Starting sex education

No age is too early. All that is required is to create content of sex education in a way that suits the age and circumstances of those receiving. Girls should be told about menstruation at about 8 years of age.

How to start?

It can be proactive in which actively information is provided or it can be done by helping a child to ask questions. It should be part of self development, personality development, values and moral development and life skill training. Be specific and matter of fact according to age of child. Do not use alternate terms or vague stories. Do not make it funny. Do not laugh or ridicule. Do not make child feel embarrassed or ashamed. Let the child know that this is natural. Explain the need of modesty and privacy. Try not to make it a lecture but it is better to provide information on day to day moments.

Is sex education harmful or promote sex?

Research has proved that sex education does not promote sexual activity. On the contrary it prevents unhealthy or early sexual activity.

Sexual responsibilities

One crucial element to teach is how to become sexually responsible. Sex can be good fun but can do negative as well depending on how one assumes responsibility and discipline. Do not create fear of sex in child mind but provide information about how he or she can stay away from problems and create a happy sexual identity.

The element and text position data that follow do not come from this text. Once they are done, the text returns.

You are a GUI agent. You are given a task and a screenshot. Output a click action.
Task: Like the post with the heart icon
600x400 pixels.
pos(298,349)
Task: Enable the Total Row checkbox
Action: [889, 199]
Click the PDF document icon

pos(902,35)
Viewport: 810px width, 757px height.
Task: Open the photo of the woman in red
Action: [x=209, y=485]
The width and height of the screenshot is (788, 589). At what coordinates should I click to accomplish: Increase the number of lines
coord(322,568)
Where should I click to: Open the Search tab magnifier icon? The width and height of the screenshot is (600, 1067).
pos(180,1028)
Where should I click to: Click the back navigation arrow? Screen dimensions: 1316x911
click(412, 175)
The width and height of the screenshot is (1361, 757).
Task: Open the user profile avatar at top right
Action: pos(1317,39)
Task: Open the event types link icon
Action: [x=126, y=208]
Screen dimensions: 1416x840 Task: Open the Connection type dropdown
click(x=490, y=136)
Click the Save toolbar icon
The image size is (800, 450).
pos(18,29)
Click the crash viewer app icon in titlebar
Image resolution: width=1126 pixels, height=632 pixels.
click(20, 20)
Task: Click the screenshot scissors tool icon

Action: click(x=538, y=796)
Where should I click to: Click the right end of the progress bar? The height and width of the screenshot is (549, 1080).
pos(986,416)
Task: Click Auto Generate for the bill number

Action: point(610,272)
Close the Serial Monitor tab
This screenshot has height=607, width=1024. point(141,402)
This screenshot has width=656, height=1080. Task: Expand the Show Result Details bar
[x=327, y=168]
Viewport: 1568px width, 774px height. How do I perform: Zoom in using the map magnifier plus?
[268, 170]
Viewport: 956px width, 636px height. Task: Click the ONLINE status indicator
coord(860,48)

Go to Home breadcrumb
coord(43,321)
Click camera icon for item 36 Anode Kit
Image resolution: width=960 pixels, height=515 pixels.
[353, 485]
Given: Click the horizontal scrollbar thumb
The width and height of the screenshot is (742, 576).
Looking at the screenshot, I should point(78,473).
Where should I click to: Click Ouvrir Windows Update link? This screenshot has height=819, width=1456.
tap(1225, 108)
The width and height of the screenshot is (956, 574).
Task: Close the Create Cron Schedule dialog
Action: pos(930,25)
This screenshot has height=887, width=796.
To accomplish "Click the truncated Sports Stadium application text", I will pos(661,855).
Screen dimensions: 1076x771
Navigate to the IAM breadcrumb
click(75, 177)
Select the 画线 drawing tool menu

Who can provide sex education?

  • Parents
  • Caregivers
  • Teachers
  • Counselors
  • Social workers
  • Doctors and healthcare professionals
  • Community based programs
  • Specifically designed websites or audio video programs 

Challenge of sex education

Unfortunately even in today’s world sex education is a difficult topic. People do not realize that your kids are left to learn sex from unreliable and possibly wrong sources. All sorts of myths and false information creep in. The result is distorted personalities, disturbed relationships and erratic sexual behavior which can even go to the extent of disorder or crime. Why don’t world realize the importance of sex education. It will not harm or push kids towards sex but will only promote sexual discipline. It is high time that the world must accept its responsibility towards children and adolescents.